--- Exercise ---
Reproduce every entry word for word.
⟨
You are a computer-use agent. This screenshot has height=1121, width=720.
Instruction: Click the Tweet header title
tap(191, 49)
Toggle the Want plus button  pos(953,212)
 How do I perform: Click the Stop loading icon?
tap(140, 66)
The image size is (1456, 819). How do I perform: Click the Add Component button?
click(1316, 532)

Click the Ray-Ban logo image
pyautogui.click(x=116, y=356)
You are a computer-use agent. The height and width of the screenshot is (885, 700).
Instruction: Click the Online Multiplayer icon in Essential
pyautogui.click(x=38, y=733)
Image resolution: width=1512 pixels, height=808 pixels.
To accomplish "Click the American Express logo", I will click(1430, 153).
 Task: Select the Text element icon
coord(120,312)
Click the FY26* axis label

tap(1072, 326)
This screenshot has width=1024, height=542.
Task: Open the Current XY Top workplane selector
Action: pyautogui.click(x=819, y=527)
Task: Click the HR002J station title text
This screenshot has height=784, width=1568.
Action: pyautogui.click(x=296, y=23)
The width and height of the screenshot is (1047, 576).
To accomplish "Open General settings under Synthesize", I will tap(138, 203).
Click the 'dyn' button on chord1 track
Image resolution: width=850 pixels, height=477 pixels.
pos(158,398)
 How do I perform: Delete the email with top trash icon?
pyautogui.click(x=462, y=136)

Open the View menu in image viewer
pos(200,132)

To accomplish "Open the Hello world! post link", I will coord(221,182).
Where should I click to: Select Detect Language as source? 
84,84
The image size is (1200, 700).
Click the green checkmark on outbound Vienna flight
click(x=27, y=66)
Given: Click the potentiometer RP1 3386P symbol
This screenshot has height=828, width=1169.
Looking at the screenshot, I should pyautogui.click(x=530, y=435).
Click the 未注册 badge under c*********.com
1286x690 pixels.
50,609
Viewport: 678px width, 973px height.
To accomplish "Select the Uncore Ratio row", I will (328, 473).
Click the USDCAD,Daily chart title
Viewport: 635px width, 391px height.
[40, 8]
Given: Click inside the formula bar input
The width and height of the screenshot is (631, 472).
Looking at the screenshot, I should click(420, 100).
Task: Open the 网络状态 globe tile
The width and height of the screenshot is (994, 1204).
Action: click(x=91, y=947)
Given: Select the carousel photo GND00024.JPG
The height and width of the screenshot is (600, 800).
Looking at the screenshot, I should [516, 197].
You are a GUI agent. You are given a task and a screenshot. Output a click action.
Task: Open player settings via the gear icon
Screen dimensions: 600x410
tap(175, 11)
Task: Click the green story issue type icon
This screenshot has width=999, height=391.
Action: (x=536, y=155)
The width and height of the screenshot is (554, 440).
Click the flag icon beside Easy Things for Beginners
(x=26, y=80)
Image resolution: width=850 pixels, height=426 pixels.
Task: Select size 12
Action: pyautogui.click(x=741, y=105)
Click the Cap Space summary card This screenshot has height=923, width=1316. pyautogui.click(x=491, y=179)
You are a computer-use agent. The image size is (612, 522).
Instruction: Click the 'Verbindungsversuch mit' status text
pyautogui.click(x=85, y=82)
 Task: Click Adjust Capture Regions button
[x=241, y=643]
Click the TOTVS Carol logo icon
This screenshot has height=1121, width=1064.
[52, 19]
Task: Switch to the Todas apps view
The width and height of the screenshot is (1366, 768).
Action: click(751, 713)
⟩
--- Exercise output ---
You are a computer-use agent. This screenshot has height=1121, width=720.
Instruction: Click the Tweet header title
tap(191, 49)
Toggle the Want plus button  pos(953,212)
 How do I perform: Click the Stop loading icon?
tap(140, 66)
The image size is (1456, 819). How do I perform: Click the Add Component button?
click(1316, 532)

Click the Ray-Ban logo image
pyautogui.click(x=116, y=356)
You are a computer-use agent. The height and width of the screenshot is (885, 700).
Instruction: Click the Online Multiplayer icon in Essential
pyautogui.click(x=38, y=733)
Image resolution: width=1512 pixels, height=808 pixels.
To accomplish "Click the American Express logo", I will click(1430, 153).
 Task: Select the Text element icon
coord(120,312)
Click the FY26* axis label

tap(1072, 326)
This screenshot has width=1024, height=542.
Task: Open the Current XY Top workplane selector
Action: pyautogui.click(x=819, y=527)
Task: Click the HR002J station title text
This screenshot has height=784, width=1568.
Action: pyautogui.click(x=296, y=23)
The width and height of the screenshot is (1047, 576).
To accomplish "Open General settings under Synthesize", I will tap(138, 203).
Click the 'dyn' button on chord1 track
Image resolution: width=850 pixels, height=477 pixels.
pos(158,398)
 How do I perform: Delete the email with top trash icon?
pyautogui.click(x=462, y=136)

Open the View menu in image viewer
pos(200,132)

To accomplish "Open the Hello world! post link", I will coord(221,182).
Where should I click to: Select Detect Language as source? 
84,84
The image size is (1200, 700).
Click the green checkmark on outbound Vienna flight
click(x=27, y=66)
Given: Click the potentiometer RP1 3386P symbol
This screenshot has height=828, width=1169.
Looking at the screenshot, I should pyautogui.click(x=530, y=435).
Click the 未注册 badge under c*********.com
1286x690 pixels.
50,609
Viewport: 678px width, 973px height.
To accomplish "Select the Uncore Ratio row", I will (328, 473).
Click the USDCAD,Daily chart title
Viewport: 635px width, 391px height.
[40, 8]
Given: Click inside the formula bar input
The width and height of the screenshot is (631, 472).
Looking at the screenshot, I should click(420, 100).
Task: Open the 网络状态 globe tile
The width and height of the screenshot is (994, 1204).
Action: click(x=91, y=947)
Given: Select the carousel photo GND00024.JPG
The height and width of the screenshot is (600, 800).
Looking at the screenshot, I should [516, 197].
You are a GUI agent. You are given a task and a screenshot. Output a click action.
Task: Open player settings via the gear icon
Screen dimensions: 600x410
tap(175, 11)
Task: Click the green story issue type icon
This screenshot has width=999, height=391.
Action: (x=536, y=155)
The width and height of the screenshot is (554, 440).
Click the flag icon beside Easy Things for Beginners
(x=26, y=80)
Image resolution: width=850 pixels, height=426 pixels.
Task: Select size 12
Action: pyautogui.click(x=741, y=105)
Click the Cap Space summary card This screenshot has height=923, width=1316. pyautogui.click(x=491, y=179)
You are a computer-use agent. The image size is (612, 522).
Instruction: Click the 'Verbindungsversuch mit' status text
pyautogui.click(x=85, y=82)
 Task: Click Adjust Capture Regions button
[x=241, y=643]
Click the TOTVS Carol logo icon
This screenshot has height=1121, width=1064.
[52, 19]
Task: Switch to the Todas apps view
The width and height of the screenshot is (1366, 768).
Action: click(751, 713)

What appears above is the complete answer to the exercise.